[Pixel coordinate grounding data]
______________________________

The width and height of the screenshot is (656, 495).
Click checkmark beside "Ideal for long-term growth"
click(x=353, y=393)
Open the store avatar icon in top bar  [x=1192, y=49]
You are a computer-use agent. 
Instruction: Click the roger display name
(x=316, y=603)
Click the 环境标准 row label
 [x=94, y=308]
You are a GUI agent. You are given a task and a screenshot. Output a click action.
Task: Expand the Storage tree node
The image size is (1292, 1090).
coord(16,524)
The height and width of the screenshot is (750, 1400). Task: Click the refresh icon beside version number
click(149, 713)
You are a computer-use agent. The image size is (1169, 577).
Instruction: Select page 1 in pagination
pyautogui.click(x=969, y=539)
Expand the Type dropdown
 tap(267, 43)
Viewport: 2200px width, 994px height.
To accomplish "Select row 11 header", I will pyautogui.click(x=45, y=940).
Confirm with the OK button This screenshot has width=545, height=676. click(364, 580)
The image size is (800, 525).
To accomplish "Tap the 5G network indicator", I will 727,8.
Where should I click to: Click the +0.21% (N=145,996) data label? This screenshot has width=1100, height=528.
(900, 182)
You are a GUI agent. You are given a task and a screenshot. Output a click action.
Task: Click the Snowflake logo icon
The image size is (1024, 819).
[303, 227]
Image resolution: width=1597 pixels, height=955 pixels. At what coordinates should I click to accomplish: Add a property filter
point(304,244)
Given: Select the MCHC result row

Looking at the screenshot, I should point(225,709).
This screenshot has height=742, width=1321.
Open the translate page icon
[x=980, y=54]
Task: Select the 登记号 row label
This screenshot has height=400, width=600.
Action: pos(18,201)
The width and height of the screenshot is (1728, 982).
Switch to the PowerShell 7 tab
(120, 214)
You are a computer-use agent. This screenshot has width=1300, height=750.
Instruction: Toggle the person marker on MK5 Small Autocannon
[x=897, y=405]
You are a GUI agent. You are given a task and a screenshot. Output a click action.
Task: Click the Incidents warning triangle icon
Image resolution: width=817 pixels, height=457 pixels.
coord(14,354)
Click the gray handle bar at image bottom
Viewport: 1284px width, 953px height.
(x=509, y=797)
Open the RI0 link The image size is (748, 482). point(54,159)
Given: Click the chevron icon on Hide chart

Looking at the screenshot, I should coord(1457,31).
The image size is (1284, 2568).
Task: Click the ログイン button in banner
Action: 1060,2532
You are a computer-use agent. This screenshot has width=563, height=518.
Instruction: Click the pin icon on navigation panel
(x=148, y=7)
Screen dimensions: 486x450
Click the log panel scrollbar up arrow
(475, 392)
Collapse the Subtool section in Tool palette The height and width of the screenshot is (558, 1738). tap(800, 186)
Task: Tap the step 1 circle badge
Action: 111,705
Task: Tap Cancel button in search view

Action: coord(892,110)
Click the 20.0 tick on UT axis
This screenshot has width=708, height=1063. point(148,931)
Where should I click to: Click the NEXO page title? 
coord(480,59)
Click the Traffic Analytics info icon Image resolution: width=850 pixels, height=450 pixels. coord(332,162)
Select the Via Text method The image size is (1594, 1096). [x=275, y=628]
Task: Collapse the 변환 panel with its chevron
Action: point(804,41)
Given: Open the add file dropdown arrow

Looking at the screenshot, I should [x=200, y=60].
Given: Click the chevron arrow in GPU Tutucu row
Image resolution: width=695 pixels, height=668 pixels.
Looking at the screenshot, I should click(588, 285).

______________________________

All lines of the records above with the word "computer" in them are to be copied.

[Response for this exercise]
You are a computer-use agent. 
You are a computer-use agent. The image size is (1169, 577).
You are a computer-use agent. This screenshot has width=1300, height=750.
You are a computer-use agent. This screenshot has width=563, height=518.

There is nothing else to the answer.